Having been an inside sales manager in a professional era when inside sales was typically thought of as the redheaded stepchild of the sales organization, it’s nice to know that top management consulting and industry analyst firms are recognizing the strategic nature of this oft-misunderstood revenue-producing group. In their article  “Cutting Sales Costs not Revenues,” Anupam Agarwal, Eric Harmon, and Michael Viertler of McKinsey describe how one Business-to-Business (B2B) wholesale company reduced its sales cost by more than 50% and increased the number of profitable customers twofold to 90% by moving prospecting and account management functions to a phone and Web-based sales organization. The company also implemented a dedicated telesales team to provide a better, more consistent level of service to purchasing departments than a traditional traveling field sales organization. Shifting from face-to-face to inside sales can actually increase satisfaction and renewal rates, according to the authors.

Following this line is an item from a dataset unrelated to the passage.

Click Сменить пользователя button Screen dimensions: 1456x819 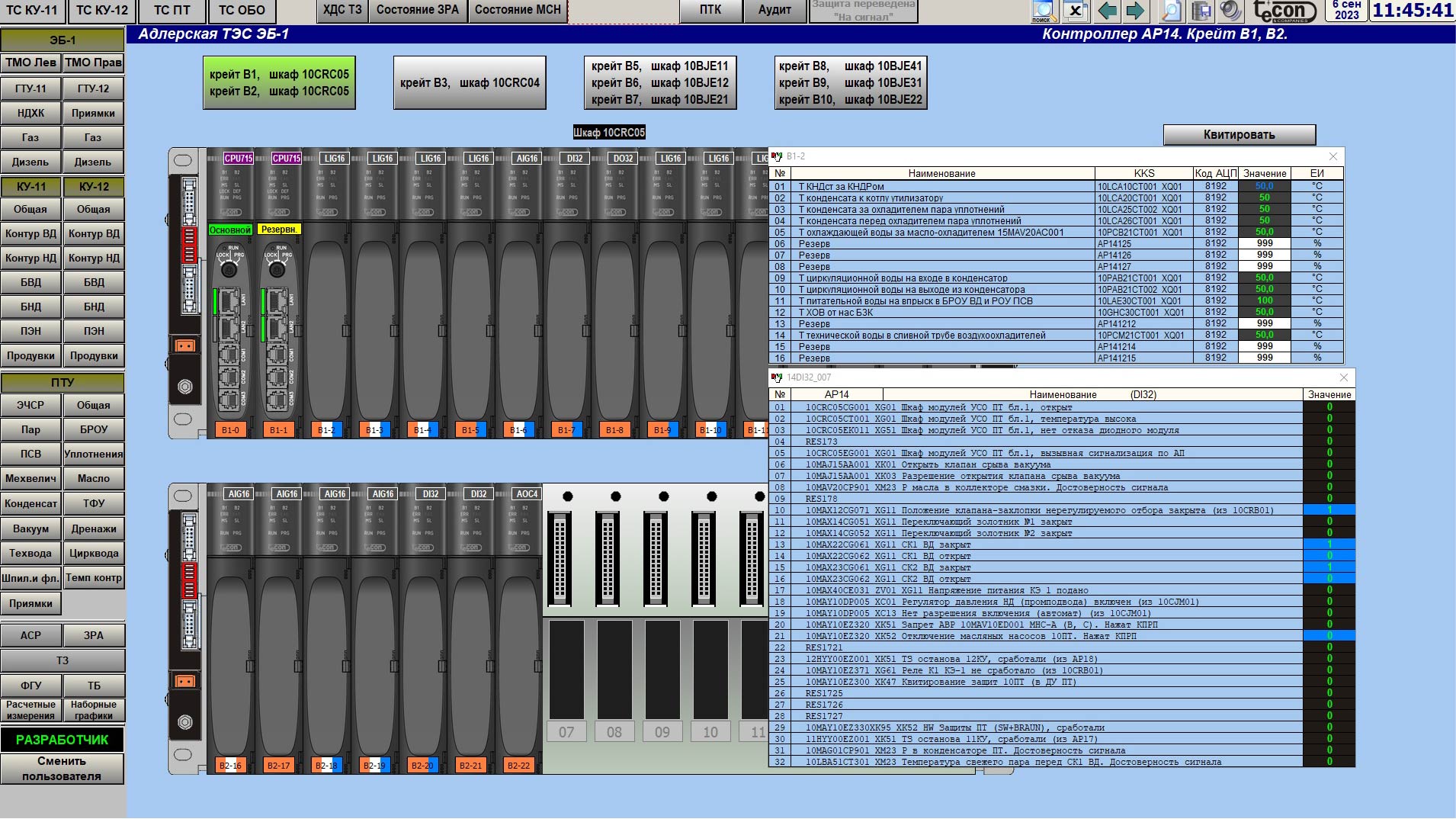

Lee Levitt, who heads the sales advisory practice at IDC, recently wrote, “the best sales executives today are reassessing the role of inside sales in their overall mix of sales resources.” Those executives who think of inside sales as “pounding the phone” and “dialing for dollars” are woefully out of touch with today’s highly trained and educated, customer advocating, and professional telesales organizations. Levitt, who claims, “IDC expects the use of inside sales to grow as sales organizations find increasing productivity and efficiency via inside sales,” is one of the most forward-thinking proponents of strategic phone and Web selling in the analyst world. Earlier this year, he released IDC’s 2009 Sales Barometer and Top 10 Predictions, a report that highlighted the importance of inside sales, both telesales and sales development (lead generation).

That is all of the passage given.